The Summit machine at Oak Ridge, which will still be running for years we think, ranks number five on the list, was ranked number one on the Top500 in 2018 and 2019 and ranked number two behind Fugaku for two years after that. It has a computational efficiency of 74 percent and which, we think, represents a level that can be attained on Frontier. The similarly (but not identically) configured “Sierra” supercomputer at Lawrence Livermore National Laboratory – which will be getting its own Cray EX Shasta supercomputer, nicknamed “El Capitan” with “Genoa” Epyc 7004 CPUs and Instinct MI250X GPUs next year and which will crest above 2 exaflops peak – is at number five on the June 2022 rankings, at 125.7 petaflops peak and 94.6 petaflops sustained on Linpack, which is a computational efficiency of 75.3 percent with a somewhat less provisioned network than Summit has.

The exascale barrier broken, and now a new race is on in HPC. And it is who will have the fastest 2 exaflops peak machine by 2023: Oak Ridge, Lawrence Livermore, or Argonne National Laboratory? Intel is also promising that “Aurora” will be in excess of 2 exaflops when it is delivered, and at this point, Intel had better deliver not only Aurora, but a whole lot of flowers and chocolate and maybe even some expensive jewelry. Argonne was supposed to get a 1 exaflops Aurora machine in 2018, you will recall.

The Sunway “TaihuLight” machine at the National Supercomputing Center in Wuxi in China, which ranked number one on the Top500 in 2016 and 2017, and which uses the homegrown, many-core SW26010 processor, now is pushed to number six at 93 petaflops on Linpack. It is followed by the Cray EX hybrid AMD Epyc-Nvidia A100 system using the Slingshot-10 interconnect at Lawrence Berkeley National Laboratory, called “Perlmutter” and delivering 70.9 petaflops. The “Selene” supercomputer at Nvidia, based on DGX A100 nodes connected by 200 Gb/sec InfiniBand, is number eight at 63.5 petaflops, followed by “Tianhe-2A” at the National Super Computer Center in Guangzhou in China, which has DSP accelerators delivering most of its 61.4 petaflops of Linpack oomph.

Rounding out the top ten on the Top400 is another chip off the Frontier block, the “Adastra” system announced only in November last year in France, a shared system at the Grand Équipment National de Calcul Intensif (GENCI), working in conjunction with the Centre Informatique National de l’Enseignement Supérieur (CINES).

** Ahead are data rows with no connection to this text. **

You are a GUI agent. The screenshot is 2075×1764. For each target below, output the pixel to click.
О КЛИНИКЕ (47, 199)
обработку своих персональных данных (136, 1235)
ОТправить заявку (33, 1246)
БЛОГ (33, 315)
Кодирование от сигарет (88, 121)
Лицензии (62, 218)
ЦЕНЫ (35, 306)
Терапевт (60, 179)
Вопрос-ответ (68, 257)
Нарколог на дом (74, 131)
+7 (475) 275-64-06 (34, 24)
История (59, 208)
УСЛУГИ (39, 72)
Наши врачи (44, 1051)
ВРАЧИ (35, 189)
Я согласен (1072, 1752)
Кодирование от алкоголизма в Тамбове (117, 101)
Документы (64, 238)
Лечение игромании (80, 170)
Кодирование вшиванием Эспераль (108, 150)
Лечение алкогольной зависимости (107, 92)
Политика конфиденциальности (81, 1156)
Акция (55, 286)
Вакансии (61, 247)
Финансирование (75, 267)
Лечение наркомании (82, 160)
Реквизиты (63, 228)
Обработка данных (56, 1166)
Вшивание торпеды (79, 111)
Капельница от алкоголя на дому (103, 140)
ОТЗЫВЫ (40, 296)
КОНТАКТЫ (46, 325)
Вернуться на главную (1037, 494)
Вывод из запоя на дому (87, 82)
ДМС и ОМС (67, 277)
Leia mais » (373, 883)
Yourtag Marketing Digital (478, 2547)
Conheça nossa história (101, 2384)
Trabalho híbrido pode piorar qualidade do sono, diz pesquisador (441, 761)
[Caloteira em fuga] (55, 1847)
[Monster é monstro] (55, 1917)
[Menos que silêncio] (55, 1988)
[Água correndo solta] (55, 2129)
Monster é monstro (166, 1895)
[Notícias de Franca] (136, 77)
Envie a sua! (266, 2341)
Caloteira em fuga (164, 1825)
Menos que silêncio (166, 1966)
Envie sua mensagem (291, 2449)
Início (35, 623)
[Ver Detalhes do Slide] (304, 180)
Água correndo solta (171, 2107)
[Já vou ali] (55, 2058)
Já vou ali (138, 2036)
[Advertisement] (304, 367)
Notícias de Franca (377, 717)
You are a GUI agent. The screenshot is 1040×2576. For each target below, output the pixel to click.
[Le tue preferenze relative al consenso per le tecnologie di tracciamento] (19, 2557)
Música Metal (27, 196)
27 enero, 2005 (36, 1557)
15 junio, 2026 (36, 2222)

Adastra has only 338 nodes, which is a little less than three Cray EX racks, and it packs 46.1 petaflops on Linpack and a computational efficiency of 74.8 percent. That is still lower than Nvidia is getting with Selene, which is at 80.1 percent.

For the first time in a long time, AMD has a representative share of the CPUs on the host machines inside the systems in the Top500, but the Intel Xeon processor still dominates:

Intel has 77.4 percent share of host CPUs, down 4.2 points, and AMD’s share rose by exactly that amount. If HPC is a leading indicator for the enterprise – it surely was during the Opteron generation of server chips from AMD – then expect Epycs to get even more traction against Xeon SPs.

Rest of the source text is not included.